Era la Nueva Zelanda salvaje, donde no había señal de celular, había que acampar y, como diría Doc Brown, “no necesitas carreteras”. Solo venías aquí para una cosa: escapar de la vida en la ciudad.

En nuestro crucero de dos horas por Milford Sound, hasta el borde del mar de Tasmania y de regreso, el agua de las lluvias recientes corría en torrentes por los lados del fiordo, las cumbres estaban cubiertas de hielo y focas jugaban cerca. Era un día claro, brillante y soleado, de esos que te hacen sentir que tienes la mejor suerte del mundo.

Al día siguiente, Karin se fue, pero yo me quedé para seguir explorando. Visité Wings and Water, una pequeña compañía de hidroaviones dirigida por Jim, un piloto muy experimentado que tenía mucho que decir sobre el estado de la formación moderna de pilotos y la seguridad en los aviones. Hablaba sobre la sobreprotección del Estado, las regulaciones gubernamentales que limitan a los pilotos, la externalización del mantenimiento, la dependencia excesiva en computadoras y tecnología, y que los pilotos no confían lo suficiente en su instinto.

“No hay suficiente experiencia allá afuera. Una computadora no te va a salvar”, decía con firmeza.

Tenía opiniones muy fuertes sobre todos los temas.

Fuimos al avión para saludar a los otros pasajeros.

“Matt tiene miedo a volar, pero lo haremos un hombre”, dijo a las otras dos parejas que esperaban abordar, dándome una palmada en la espalda mientras revisaba la seguridad del avión.

Ya me arrepentía de haber mencionado mi miedo a volar.

Con un pequeño estallido del motor, nos deslizamos sobre el agua y ascendimos suavemente al aire. Ahora, debajo de nosotros, el enorme Lago Te Anau y las montañas se extendían por el paisaje. Había lagos que bajaban por las laderas, parches de hielo en cumbres inaccesibles y acantilados grises con árboles que parecían colgar de una raíz, listos para deslizarse en cualquier momento. Nos movíamos tan cerca de las montañas que sentí que podía tocarlas.

Al entrar las nubes, me puse nervioso. Con las nubes llegaba el viento y el aire más agitado.

“¿Cómo sabes cuándo volver? ¿Hay un momento en que dices, ‘¡Listo, hay que irse!’?”

“Lo sabes por experiencia”, respondió Jim.

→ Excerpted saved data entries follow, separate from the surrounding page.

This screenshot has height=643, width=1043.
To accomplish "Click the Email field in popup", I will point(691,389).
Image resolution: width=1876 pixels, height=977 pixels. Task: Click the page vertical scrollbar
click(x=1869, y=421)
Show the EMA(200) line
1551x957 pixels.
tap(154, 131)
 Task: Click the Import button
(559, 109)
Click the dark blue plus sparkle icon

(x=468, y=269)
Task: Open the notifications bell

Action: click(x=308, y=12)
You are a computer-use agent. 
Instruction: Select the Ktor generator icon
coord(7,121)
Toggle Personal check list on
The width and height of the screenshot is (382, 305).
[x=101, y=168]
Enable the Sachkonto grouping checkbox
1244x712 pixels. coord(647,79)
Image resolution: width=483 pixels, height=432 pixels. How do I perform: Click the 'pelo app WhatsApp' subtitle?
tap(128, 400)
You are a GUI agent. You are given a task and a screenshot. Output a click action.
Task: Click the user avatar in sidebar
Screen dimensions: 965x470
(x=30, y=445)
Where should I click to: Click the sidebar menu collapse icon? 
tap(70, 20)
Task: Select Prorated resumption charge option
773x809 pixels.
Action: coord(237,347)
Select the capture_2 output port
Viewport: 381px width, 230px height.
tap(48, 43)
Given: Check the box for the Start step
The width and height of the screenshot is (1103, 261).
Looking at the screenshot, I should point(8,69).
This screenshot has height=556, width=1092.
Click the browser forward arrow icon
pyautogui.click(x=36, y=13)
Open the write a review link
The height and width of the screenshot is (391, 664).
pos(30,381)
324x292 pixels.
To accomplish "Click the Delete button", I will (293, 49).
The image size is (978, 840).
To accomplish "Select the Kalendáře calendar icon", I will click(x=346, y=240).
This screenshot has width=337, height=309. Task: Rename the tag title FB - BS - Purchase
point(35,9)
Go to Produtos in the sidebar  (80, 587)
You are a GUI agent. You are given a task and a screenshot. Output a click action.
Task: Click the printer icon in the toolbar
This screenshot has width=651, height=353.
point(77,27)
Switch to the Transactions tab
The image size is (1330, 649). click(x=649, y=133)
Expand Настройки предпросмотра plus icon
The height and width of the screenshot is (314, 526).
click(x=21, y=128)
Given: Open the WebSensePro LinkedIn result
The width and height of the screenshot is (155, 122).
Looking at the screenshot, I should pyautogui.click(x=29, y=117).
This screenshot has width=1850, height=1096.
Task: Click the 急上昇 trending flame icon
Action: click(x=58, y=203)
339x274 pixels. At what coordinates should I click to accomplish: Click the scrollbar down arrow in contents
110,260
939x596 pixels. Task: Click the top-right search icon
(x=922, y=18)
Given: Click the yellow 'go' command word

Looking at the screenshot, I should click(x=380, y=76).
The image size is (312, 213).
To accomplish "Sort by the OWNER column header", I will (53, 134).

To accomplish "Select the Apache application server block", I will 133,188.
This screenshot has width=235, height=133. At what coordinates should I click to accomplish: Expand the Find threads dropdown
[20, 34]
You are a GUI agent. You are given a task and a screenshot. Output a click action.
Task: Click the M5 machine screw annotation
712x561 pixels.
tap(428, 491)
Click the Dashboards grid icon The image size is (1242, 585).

“¿Y qué pasa si el clima empeora?”

“¿Ves esos grandes cuerpos de agua allá abajo?”

“Sí…”

“Pues, estamos en un hidroavión. Solo aterrizaría en el agua y esperaría a que pase”, respondió con naturalidad, “pero no te preocupes. Eso nunca ha pasado”.

“Los aviones”, continuó, “son más fuertes que las personas. Tú te romperás antes que este bebé”.

Recorrimos las nubes y dimos una vuelta por las Browne Falls, la cascada más alta del mundo (ya que el agua siempre tocaba el suelo, no era una cascada, sino un tobogán de agua), que caía sin parar desde una piscina grande en una depresión de la montaña.

Al volver a Te Anau y acercarnos al muelle, Jim me miró. “No estuvo tan mal, ¿verdad?”

“No, no estuvo tan mal, pero eso no cambió mi opinión sobre volar”.

Al día siguiente, mientras tomaba el autobús temprano, vi cómo el cielo se tornaba rosa con la salida del sol. Me alegra no haber saltado esta vez esa parte, como hice en mi última visita. Aquí, en este pequeño pueblo en el borde de Nueva Zelanda, donde los turistas superan a los locales, poco más hay que hacer que disfrutar de la naturaleza. La región elimina las distracciones que son tan comunes en otras partes del país.

Y también espero que, cuando vuelva, pueda mostrarle a Jim que he superado mi miedo a las alturas.